_Written instruction_
The forum question below asks about solving cos(θ) = ±1/√3. List every displayed equation in it, in the order it appears.

_Text block_
====

$$ \cos\left(\theta_{} \right) = \pm \frac{ 1 }{ \sqrt{ 3 } } $$
$$ \theta_{} = \pm \cos^{-1} \left( \pm \frac{ 1 }{ \sqrt{ 3 } } \right) $$
I can't get why the leftmost $~ \pm ~$ of the right term of the second equation should be needed?
I thought as
$$ \cos\left(\theta_{} \right) = \pm \frac{ 1 }{ \sqrt{ 3 } } ~~ $$
is held,
$$ \theta_{} = \cos^{-1} \left( \pm \frac{ 1 }{ \sqrt{ 3 } } \right) $$
must be held.
misprint?

====

_Records shown_
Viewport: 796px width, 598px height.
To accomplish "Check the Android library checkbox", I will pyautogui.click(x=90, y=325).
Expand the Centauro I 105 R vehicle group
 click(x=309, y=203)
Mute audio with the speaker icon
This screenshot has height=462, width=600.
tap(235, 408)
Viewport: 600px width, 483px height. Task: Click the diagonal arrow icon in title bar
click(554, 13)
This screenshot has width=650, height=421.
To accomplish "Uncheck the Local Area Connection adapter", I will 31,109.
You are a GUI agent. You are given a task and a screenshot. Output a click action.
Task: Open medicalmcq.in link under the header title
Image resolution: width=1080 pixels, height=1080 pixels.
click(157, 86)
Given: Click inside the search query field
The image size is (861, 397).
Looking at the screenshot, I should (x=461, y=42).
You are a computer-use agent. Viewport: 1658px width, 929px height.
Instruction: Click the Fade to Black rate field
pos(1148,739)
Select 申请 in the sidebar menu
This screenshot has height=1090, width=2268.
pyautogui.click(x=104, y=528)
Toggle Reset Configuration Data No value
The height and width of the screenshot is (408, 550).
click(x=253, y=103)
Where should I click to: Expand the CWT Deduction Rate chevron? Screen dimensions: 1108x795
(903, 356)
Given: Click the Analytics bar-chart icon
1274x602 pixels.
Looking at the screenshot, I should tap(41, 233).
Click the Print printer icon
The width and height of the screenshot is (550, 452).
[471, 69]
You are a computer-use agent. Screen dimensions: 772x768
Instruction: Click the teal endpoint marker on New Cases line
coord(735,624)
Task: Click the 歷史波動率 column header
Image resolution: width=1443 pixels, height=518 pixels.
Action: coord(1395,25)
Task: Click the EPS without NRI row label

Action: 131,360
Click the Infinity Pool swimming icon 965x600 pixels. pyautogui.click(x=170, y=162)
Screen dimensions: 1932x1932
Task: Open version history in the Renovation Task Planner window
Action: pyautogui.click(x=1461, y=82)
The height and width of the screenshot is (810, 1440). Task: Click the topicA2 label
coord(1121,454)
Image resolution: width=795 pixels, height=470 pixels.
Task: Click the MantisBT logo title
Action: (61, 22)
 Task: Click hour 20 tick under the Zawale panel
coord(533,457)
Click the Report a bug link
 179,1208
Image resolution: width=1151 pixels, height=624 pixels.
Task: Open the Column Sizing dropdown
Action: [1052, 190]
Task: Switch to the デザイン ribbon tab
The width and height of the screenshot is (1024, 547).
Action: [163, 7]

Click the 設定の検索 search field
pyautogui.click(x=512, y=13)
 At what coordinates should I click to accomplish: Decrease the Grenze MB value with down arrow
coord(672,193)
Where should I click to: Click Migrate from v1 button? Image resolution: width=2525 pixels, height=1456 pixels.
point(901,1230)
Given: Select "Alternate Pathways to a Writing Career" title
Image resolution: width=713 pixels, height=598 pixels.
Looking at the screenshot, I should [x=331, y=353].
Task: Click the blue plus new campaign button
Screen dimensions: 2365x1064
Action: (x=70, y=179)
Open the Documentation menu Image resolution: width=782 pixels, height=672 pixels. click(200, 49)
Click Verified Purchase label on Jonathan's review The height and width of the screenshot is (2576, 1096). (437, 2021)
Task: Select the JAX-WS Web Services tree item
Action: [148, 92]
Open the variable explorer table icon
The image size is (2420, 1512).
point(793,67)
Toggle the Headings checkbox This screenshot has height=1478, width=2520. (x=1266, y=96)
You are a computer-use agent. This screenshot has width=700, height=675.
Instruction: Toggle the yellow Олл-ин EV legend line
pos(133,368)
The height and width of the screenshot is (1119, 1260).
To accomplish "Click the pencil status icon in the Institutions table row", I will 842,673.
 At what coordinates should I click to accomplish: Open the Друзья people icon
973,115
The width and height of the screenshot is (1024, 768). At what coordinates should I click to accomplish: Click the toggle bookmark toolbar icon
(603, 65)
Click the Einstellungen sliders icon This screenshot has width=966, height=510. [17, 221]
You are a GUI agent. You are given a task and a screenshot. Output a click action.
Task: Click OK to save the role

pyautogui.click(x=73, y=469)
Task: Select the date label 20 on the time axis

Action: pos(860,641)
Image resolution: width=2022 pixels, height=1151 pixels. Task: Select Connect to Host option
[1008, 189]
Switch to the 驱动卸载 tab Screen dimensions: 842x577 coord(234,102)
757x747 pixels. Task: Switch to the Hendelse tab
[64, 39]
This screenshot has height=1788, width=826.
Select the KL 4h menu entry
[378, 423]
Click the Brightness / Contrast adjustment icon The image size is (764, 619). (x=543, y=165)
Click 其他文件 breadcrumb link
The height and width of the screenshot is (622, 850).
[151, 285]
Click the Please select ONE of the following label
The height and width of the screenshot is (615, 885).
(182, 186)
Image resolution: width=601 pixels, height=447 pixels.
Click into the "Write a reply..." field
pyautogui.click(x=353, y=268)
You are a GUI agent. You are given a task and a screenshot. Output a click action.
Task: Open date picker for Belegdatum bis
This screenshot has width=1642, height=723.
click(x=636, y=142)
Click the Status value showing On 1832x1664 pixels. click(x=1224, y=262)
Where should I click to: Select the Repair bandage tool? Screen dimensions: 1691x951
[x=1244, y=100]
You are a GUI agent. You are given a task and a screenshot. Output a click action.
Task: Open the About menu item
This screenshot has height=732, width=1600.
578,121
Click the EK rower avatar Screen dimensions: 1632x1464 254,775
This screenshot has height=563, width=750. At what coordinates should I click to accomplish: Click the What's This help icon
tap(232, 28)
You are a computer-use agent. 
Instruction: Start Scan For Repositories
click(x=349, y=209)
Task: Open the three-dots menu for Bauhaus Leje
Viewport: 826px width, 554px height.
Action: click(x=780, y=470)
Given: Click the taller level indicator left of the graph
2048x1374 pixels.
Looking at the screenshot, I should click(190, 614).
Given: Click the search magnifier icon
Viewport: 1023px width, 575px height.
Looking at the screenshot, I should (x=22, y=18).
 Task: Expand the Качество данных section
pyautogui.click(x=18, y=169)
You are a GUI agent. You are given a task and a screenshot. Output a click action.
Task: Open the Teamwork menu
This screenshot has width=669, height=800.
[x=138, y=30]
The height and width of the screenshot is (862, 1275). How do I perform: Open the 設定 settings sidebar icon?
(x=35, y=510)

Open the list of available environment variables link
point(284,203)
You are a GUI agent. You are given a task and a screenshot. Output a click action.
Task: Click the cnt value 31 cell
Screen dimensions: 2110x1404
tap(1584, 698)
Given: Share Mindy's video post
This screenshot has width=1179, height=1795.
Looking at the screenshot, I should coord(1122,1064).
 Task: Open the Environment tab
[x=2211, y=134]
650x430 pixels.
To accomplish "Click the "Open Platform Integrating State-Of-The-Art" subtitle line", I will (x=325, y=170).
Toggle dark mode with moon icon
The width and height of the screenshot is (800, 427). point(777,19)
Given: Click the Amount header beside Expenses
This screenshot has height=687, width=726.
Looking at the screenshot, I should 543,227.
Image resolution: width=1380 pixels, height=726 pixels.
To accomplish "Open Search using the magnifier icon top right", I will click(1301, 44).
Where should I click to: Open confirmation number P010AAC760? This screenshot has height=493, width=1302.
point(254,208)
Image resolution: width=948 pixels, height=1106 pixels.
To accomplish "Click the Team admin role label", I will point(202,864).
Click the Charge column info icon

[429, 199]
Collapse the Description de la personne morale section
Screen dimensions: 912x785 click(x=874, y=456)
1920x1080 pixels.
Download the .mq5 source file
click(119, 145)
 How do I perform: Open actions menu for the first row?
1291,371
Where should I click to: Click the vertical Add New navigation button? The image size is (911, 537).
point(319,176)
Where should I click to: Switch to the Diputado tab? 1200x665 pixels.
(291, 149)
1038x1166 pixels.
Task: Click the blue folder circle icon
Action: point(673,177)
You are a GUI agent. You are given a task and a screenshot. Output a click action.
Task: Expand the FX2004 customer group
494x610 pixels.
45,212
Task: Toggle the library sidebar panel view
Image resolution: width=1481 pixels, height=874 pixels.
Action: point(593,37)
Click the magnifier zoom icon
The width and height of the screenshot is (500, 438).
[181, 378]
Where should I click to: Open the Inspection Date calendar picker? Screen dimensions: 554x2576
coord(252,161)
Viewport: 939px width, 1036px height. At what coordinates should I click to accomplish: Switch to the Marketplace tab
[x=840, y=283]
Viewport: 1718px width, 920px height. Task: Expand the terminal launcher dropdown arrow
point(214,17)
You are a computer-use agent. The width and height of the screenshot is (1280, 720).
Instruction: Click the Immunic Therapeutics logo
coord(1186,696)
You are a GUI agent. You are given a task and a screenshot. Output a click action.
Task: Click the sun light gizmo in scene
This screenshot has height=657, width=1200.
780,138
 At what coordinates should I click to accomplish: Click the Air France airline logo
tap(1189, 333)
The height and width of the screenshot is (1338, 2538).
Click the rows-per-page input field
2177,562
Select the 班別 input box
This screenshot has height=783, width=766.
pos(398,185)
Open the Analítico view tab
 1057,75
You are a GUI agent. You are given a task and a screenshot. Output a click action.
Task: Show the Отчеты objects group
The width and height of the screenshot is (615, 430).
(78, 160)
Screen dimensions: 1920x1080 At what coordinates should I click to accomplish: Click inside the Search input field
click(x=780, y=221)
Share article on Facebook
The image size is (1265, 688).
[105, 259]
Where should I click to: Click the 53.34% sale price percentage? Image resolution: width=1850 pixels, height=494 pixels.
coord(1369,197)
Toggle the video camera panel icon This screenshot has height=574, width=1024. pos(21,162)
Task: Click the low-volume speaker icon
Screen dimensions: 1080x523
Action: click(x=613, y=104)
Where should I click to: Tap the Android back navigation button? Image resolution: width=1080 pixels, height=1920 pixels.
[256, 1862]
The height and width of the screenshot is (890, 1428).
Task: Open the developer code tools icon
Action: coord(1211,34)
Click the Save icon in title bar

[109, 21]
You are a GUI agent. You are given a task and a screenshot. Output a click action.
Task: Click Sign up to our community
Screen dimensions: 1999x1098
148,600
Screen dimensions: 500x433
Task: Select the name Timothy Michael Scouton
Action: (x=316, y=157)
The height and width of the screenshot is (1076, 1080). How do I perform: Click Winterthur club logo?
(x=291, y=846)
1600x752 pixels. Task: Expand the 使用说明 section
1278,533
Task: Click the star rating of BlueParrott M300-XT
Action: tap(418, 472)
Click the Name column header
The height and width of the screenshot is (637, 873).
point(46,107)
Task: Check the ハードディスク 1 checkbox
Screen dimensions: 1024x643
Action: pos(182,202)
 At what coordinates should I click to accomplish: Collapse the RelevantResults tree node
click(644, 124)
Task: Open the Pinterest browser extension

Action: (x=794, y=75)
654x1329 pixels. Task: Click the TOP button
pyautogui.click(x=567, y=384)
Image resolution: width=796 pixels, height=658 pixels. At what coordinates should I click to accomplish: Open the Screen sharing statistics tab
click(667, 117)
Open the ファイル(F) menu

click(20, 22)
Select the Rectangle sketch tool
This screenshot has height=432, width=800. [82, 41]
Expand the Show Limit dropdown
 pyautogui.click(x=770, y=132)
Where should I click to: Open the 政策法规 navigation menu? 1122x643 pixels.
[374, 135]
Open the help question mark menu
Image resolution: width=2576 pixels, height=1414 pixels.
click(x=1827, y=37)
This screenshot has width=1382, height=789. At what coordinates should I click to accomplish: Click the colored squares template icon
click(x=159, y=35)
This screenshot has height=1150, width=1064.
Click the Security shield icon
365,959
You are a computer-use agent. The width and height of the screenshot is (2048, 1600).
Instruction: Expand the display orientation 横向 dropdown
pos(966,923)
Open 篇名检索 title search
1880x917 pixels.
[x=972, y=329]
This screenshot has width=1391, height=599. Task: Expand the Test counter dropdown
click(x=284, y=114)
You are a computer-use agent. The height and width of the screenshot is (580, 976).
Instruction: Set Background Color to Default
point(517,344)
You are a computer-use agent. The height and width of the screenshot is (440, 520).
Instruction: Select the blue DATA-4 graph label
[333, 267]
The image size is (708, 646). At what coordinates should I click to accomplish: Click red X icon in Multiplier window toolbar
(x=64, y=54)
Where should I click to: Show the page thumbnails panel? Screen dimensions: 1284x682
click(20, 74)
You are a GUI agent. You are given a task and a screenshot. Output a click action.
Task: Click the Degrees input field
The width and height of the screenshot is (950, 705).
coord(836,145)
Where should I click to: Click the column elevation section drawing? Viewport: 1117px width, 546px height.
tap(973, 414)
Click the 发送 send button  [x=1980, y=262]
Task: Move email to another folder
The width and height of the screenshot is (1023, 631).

====

_Full answer_
1. cos(θ) = ±1/√3
2. θ = ±cos⁻¹(±1/√3)
3. cos(θ) = ±1/√3
4. θ = cos⁻¹(±1/√3)